Helping Seniors Cope with Recession-Related Financial Loss

During the global economic downturn in 2009, many people were forced to reassess their financial futures. While some weathered the storm better than others, few came out of the recession in better shape than they entered it.

Perhaps no group of people was more hurt than baby boomers or senior citizens. While some senior citizens were savvy enough to see the economic downturn coming and therefore minimize the damage done to their nest eggs, many more witnessed their retirement savings take a big hit.

In many cases, the children of those baby boomers and senior citizens are left wondering what they can do to help. Adults themselves, these children have likely also taken a financial hit as a result of the recession, and might be puzzled as to how they can help their parents or in-laws cope with financial loss. The following tips may help do just that.

* Avoid using credit cards. Credit cards are not the solution to solving any current debt or financial problems. Credit cards are only adding more debt or, for those without any current debt, creating a bigger financial problem than the one that currently exists. While recent legislation in the United States has placed restrictions on creditors and interest rates, that does not mean credits cards are now a viable crutch for those struggling financially.

* Discourage risk. The knee jerk reaction when one loses money in the market is generally one of two things. Some investors immediately want to pull all of their money out of the market, while others want to take on more risk. The latter is similar to someone losing money at a casino and continually doubling their bets in an effort to recoup their losses with one lucky hand. Unfortunately, there is no lucky hand when it comes to the market, and adults should discourage their parents of taking on riskier investments to recoup their lost nest eggs. Regardless of how much a person may or may not have lost during the recession, the rule of thumb that investments should grow less risky as we grow older still applies.

* Recommend a relocation. While the housing market also took a hit during the recession, chances are your parents' property is still quite valuable. What's more, if your parents are still in the home where they raised their family, that's an asset they probably no longer need. Whether downsizing involves selling the home and moving to a smaller home or condo or selling the home and relocating to a more affordable state or city, it's an option that can free up assets and help relieve some of the stress associated with losses from the recession.

* Discusss a fixed annuity. Fixed annuities might not be for everyone, but seniors worried about outliving their retirement savings and having no income might want to consider a fixed annuity. These can be immediate or deferred, allowing seniors the chance to plan for living on a fixed income without having to jump right into it. Consult a financial advisor with your parents to discuss the advantages and disadvantages to fixed annuities.
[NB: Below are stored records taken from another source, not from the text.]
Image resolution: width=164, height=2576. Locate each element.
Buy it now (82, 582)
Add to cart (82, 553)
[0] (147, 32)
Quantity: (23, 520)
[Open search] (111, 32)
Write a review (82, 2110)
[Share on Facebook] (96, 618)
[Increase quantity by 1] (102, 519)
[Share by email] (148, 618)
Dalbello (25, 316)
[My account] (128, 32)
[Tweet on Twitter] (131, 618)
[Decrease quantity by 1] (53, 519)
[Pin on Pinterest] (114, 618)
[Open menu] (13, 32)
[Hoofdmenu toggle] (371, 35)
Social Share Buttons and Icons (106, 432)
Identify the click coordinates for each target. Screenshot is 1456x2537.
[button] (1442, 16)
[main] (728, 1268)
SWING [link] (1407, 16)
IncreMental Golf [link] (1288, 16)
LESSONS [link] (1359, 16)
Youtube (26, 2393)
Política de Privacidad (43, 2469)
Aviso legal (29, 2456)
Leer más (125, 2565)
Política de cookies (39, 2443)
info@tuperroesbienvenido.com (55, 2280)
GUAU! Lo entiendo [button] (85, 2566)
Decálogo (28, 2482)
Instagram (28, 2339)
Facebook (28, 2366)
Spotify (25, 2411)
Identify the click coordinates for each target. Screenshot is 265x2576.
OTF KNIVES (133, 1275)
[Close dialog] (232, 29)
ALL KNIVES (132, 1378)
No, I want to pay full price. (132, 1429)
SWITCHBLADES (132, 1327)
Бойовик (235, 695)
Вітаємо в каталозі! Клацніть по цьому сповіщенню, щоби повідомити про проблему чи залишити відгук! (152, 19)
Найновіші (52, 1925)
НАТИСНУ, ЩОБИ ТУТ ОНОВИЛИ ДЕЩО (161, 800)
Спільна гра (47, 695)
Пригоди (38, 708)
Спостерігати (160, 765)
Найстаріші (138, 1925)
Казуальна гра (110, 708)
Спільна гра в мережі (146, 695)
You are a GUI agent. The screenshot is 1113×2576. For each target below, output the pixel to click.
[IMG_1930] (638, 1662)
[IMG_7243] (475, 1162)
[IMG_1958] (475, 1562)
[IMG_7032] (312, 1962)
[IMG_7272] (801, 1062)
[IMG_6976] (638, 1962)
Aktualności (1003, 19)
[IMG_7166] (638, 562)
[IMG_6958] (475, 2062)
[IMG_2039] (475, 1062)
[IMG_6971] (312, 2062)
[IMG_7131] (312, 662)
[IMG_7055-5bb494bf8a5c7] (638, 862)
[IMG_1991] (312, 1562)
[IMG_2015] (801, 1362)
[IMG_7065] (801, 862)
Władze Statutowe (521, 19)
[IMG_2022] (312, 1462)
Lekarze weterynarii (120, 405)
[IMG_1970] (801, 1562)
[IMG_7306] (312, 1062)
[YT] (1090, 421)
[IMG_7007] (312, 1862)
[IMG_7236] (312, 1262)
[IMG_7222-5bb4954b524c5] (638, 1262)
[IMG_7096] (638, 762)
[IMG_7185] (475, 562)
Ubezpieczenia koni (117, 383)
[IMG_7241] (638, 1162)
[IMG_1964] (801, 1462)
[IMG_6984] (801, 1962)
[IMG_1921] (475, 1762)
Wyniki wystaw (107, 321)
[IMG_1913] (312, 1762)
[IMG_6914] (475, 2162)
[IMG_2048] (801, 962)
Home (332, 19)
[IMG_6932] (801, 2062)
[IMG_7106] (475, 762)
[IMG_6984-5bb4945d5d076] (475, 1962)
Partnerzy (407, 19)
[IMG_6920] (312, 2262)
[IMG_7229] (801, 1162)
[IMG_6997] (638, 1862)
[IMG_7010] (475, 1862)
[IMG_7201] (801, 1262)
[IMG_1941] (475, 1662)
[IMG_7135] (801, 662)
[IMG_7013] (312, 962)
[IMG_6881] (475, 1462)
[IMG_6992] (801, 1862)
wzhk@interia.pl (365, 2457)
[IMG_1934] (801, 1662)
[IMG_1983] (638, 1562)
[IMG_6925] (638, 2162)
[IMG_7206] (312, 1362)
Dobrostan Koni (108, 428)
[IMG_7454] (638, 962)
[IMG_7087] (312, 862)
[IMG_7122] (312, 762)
* Suggest retirees adjust their withdrawal rate. Current retirees can adjust their retirement account withdrawal rate and save money in doing so. While it might not be ideal to cut back spending during a time that's supposed to be carefree, the recession certainly changed reality in ways many did not foresee. As a result, cutting spending by reducing their rate of withdrawal might be the best way seniors can still enjoy their golden years and hang on to their money as well.